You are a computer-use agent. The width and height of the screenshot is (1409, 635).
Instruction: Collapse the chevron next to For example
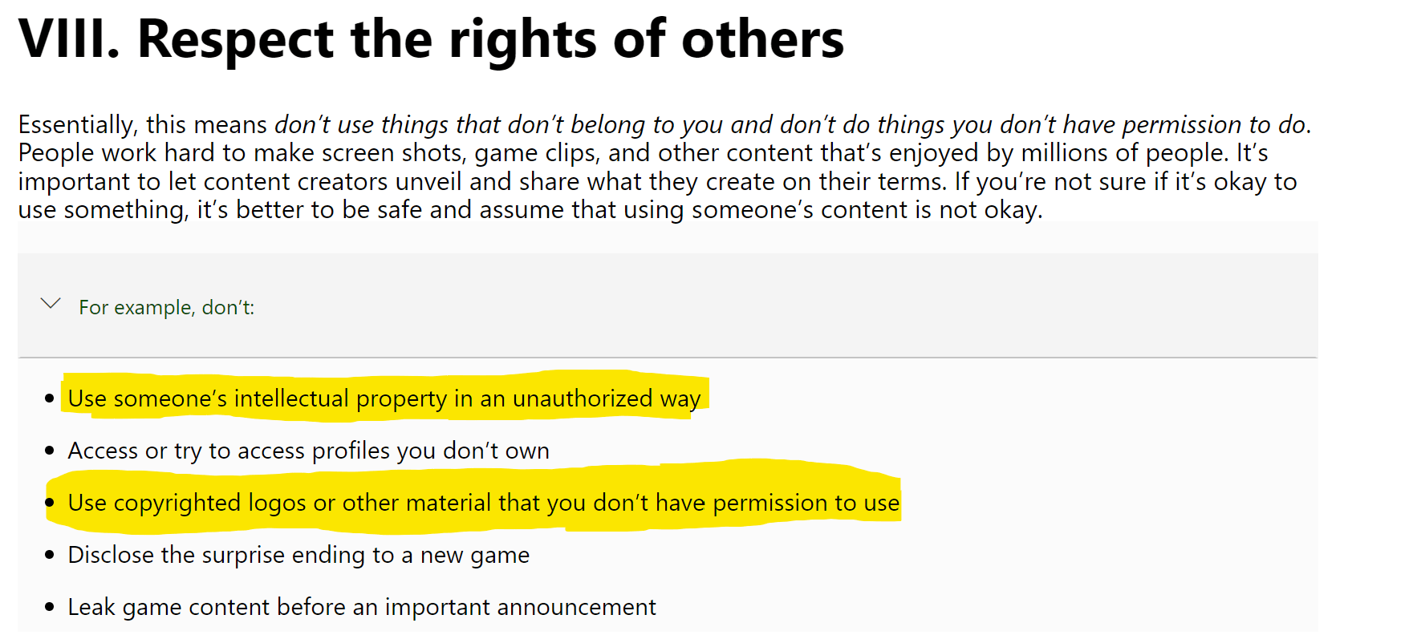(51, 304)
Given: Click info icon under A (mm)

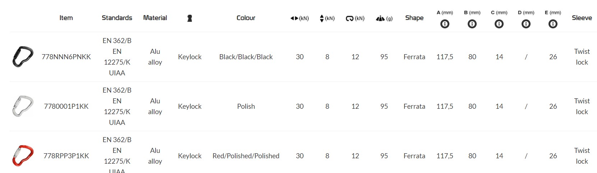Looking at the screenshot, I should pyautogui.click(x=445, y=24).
---
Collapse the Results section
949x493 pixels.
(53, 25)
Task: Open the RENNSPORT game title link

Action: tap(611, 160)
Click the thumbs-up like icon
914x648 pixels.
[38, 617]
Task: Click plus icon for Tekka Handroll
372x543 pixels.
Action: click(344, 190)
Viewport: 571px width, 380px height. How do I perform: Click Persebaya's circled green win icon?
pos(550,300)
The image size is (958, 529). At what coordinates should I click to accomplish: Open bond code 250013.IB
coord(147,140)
---
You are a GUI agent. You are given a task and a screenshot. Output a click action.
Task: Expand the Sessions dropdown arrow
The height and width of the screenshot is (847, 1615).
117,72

» Your objective
Take the word "agent" and find each line of the material that contains it. Copy those lines.

» Response for this exercise
You are a computer-use agent. The width and height of the screenshot is (1409, 635).
You are a GUI agent. You are given a task and a screenshot. Output a click action.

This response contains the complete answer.